Institute for War and Peace Reporting | Giving Voice, Driving Change
Peace Returns to Fallujah
Calm is returning to Fallujah courtesy of the residents of this one-time haven for insurgents who are helping Iraqi security forces keep the city safe.
Police and National Guardsmen are now able to walk freely in Fallujah, and inhabitants say they are finally enjoying peace after months of living in fear.
Security officers credit the city’s citizens for the change.
"The people help us and provide us with information about the terrorists,” said Abbas Yousif, a National Guardsman. “The Iraqi police and National Guard carry out their duties easily, and they are in full control of the city."
Muhsin Ali, a fellow National Guardsman, agrees that with the people’s help, law and order is being restored.
"The people provide us with anything we need,” said Ali. “Our relationship with them is good.”
The major American-led military operation in Fallujah in November 2004 largely ousted insurgents who previously had control of the city. More than 200,000 people fled during the fighting, and the town was virtually destroyed.
Reconstruction is happening at a slow pace and militants still operate on the outskirts of Fallujah, but residents say peace has returned to the city centre.
Thair Mustafa, who sells electrical equipment, said life has returned to normal.
"Before the terrorists would kill any member of the Iraqi police and National Guard,” he said. “But now [they] roam around and people are happy with them coming, as they organise fuel distribution."

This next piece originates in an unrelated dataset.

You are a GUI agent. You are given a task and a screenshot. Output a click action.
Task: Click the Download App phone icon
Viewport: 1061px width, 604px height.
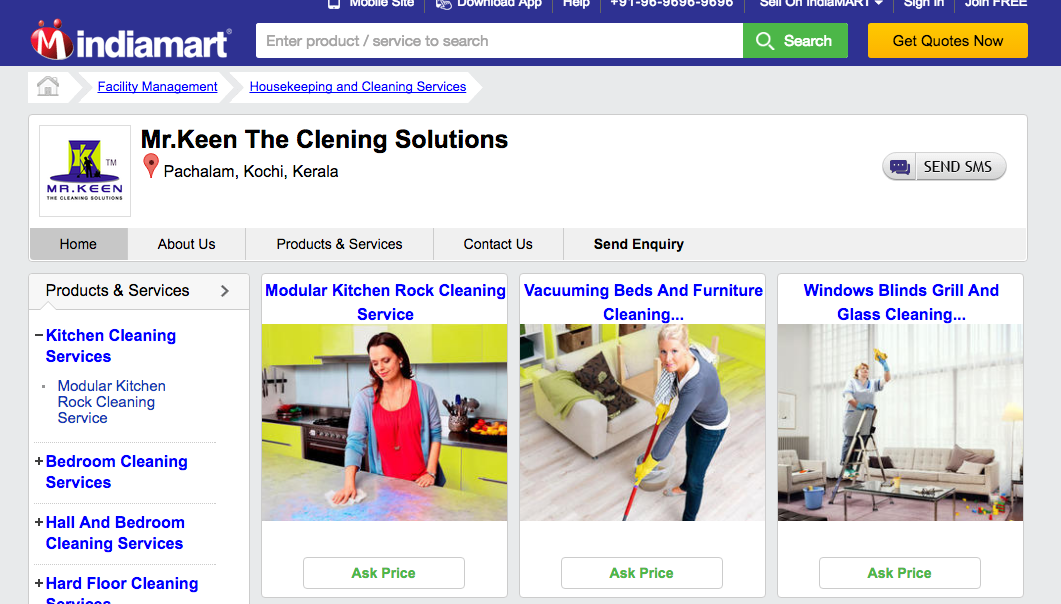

Omer Sami, a taxi driver, said before the American assault on the city, residents “endured terrible days at the mercy of murderers”. He said the insurgents prevented men from having their facial hair removed or having western- style haircuts.
"Thank God the heroic Iraqi army saved us from those murderers, and we now live in peace and stability,” said Sami.
Musafir Sood, a civil servant, said life under the insurgents was similar to the Taleban regime, the Islamic government that once ruled Afghanistan.
"We were afraid to talk or have discussions with those armed men as they might kill us,” said Sood. “Thank God we got rid of them."
Hussein Ali is an IWPR trainee.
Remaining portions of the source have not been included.